Opinião

Cocktail moloTrump

Já passou um mês? Ainda só passou um mês? Como na ladainha do copo meio cheio ou meio vazio, também os julgamentos se extremam quando toca a sumariar os primeiros 30 dias do mais impreparado e impopular presidente dos Estados Unidos da América da história. Já estamos cansados de Donald Trump, mas parece que não conseguimos cansar-nos dele. Em matéria de ação política, as teorias mais catastrofistas estão por provar, mas as mais contemporizadoras foram pulverizadas. Não há meio-termo possível, quando testamos os níveis de adrenalina nesta montanha-russa de contradições (é favor ler a referência geopolítica de forma literal).

Trump tem-se esforçado por ser original, no que isso encerra de incendiário e caótico, mas o que avulta de mais chocante neste magro período pós-investidura é a ignorância estrutural do homem. O que não seria um defeito lesa-planeta, se essa míngua de clarividência e "gravitas" governativa fosse um incentivo à aprendizagem. Sucede, porém, que tão árido deserto intelectual potencia obscenidades várias e releva o ascendente dos que o rodeiam, cuja natureza crua e preconceituosa tende a sair glorificada. Particularmente porque esses emissários mediáticos germinam num lodaçal não raramente confundido com agenda ideológica - e digo confundido, porque esta ideologia não é a que se exerce no sentido benigno das ideias, mas no sentido necrófago da seita.
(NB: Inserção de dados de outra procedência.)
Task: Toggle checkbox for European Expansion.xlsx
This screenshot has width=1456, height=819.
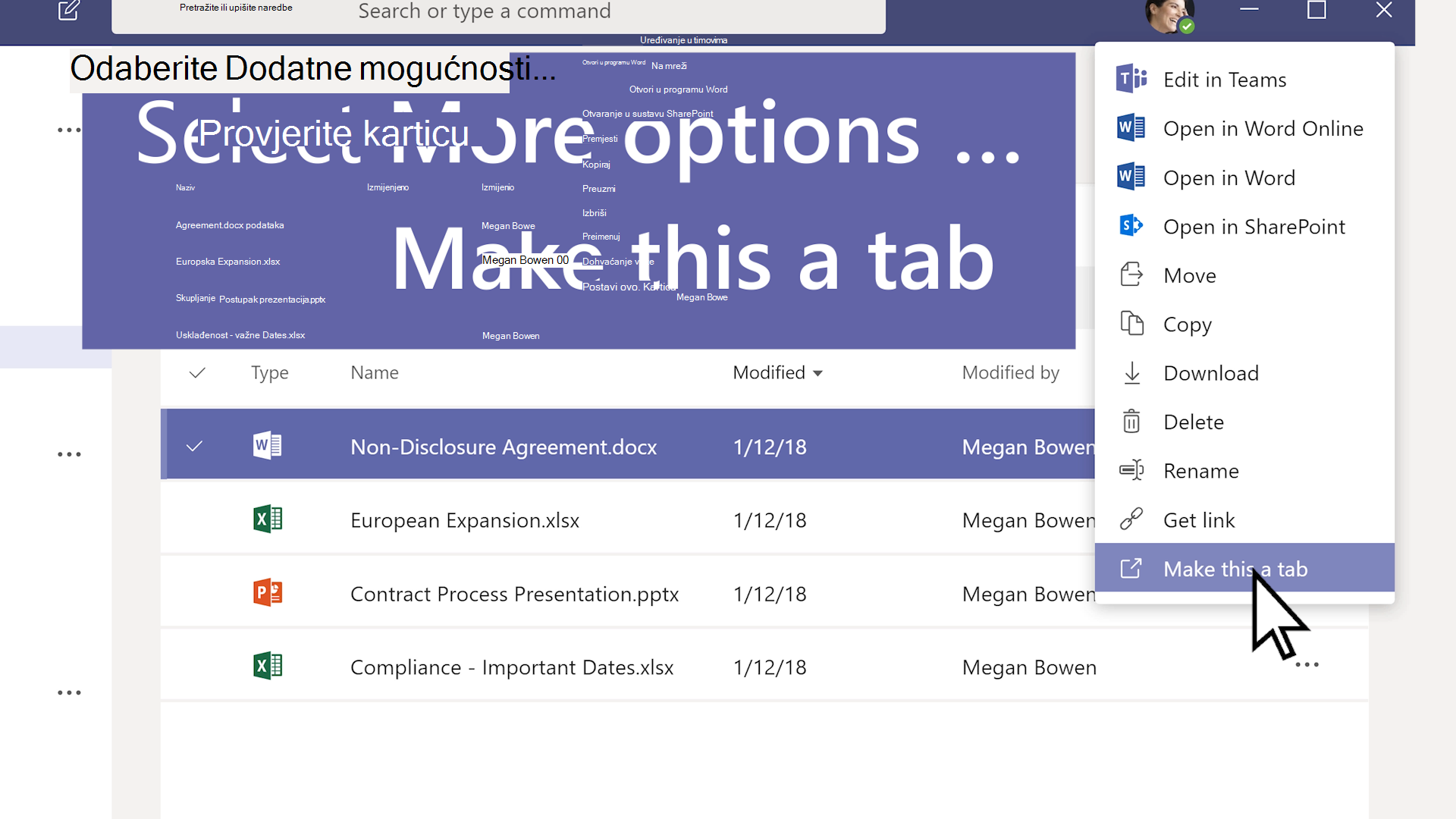Action: [x=197, y=520]
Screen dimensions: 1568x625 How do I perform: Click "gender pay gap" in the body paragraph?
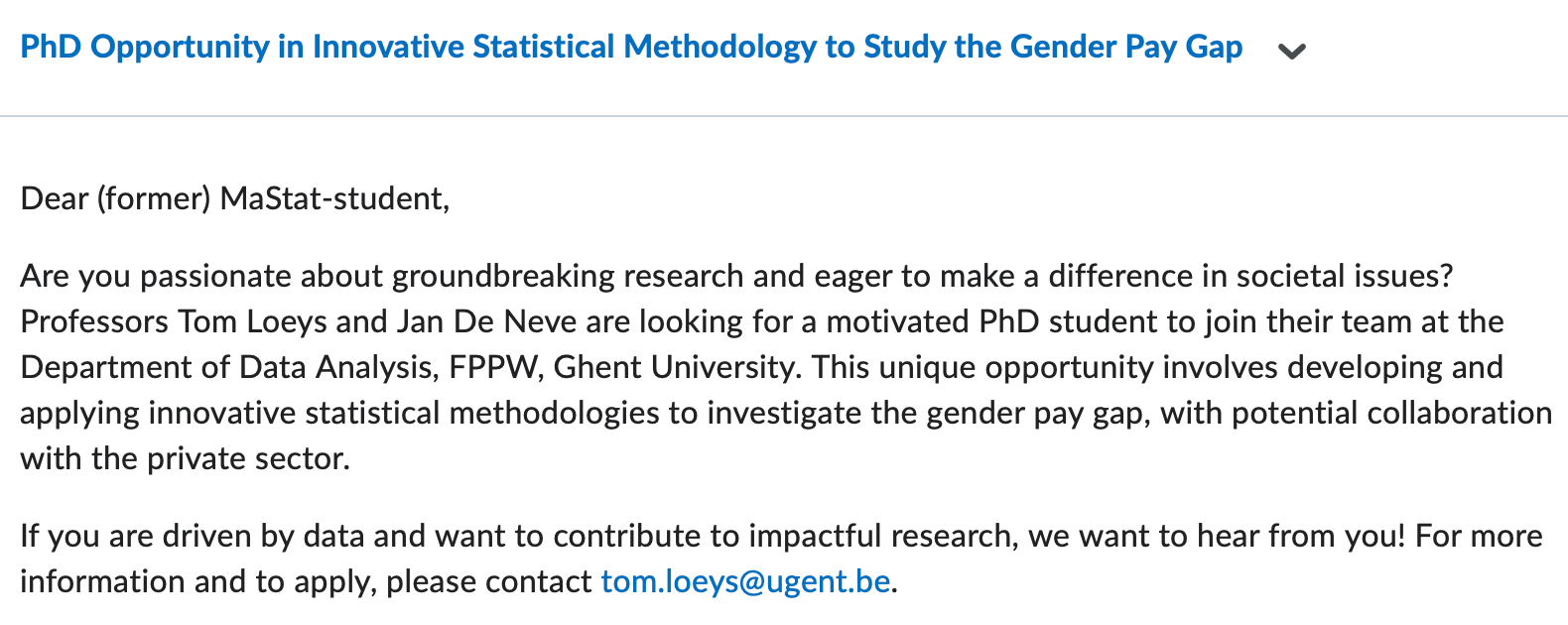[x=1035, y=413]
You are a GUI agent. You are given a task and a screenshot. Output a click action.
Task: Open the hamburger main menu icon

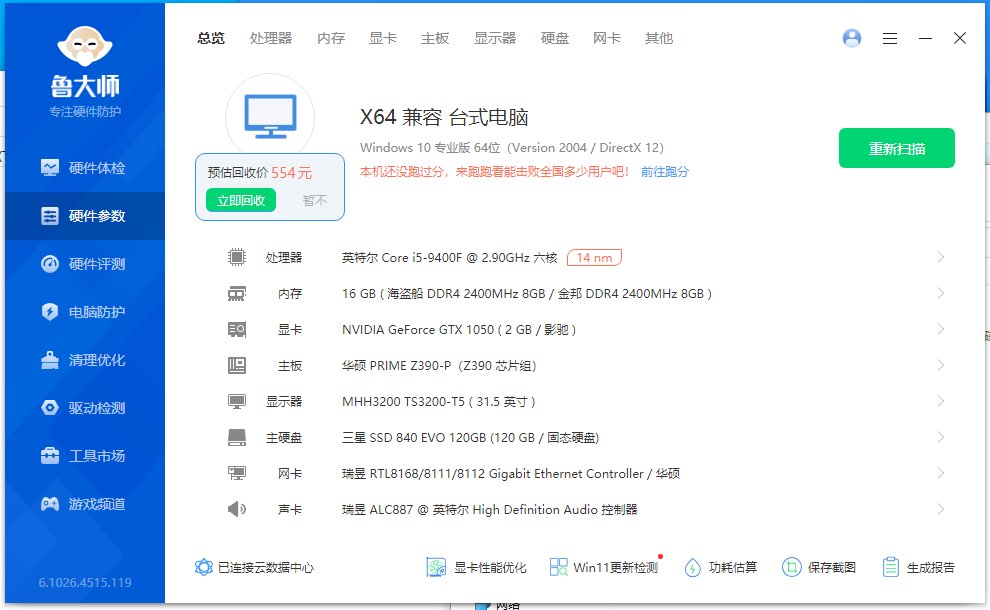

Começa no racismo e acaba na pedofilia.

Tente recordar-se da decisão ou proposta da Administração Trump que mais o chocou. E agora faça o mesmo com a decisão ou proposta que mais o divertiu. A tentação é a de confundirmos os planos, porque Trump usa a mesma maquilhagem de um reality-show. Antes como agora, sacia-se com as audiências. Que o digam os canais de notícias e os mais prestigiados jornais norte-americanos, que acumulam subscrições. Só o "The New York Times" granjeou quase 300 mil novos clientes pagantes desde a eleição. No afã do "make America great again", Trump está a conseguir engrandecer os grupos de comunicação. E isto não são "fake news".

Da forma atabalhoada como impôs uma "fatwa" aos imigrantes oriundos de certos países árabes, à diabolização do aquecimento global, passando pelas declarações de guerra aos média e aos serviços secretos, pelas crises diplomáticas com nações amigas e terminando na censura a uma multinacional que deixou de vender as roupas da filha Ivanka ou na referência ficcionada a um ataque terrorista na Suécia, falamos sempre da mesma pegada disfuncional. São demasiadas feridas autoinfligidas para sequer lhe chamarmos um projeto de poder.

Mas um mês é pouco tempo. Duas certezas temos, porém: o Mundo não estava preparado para Donald Trump, mas Donald Trump também não estava preparado para o Mundo.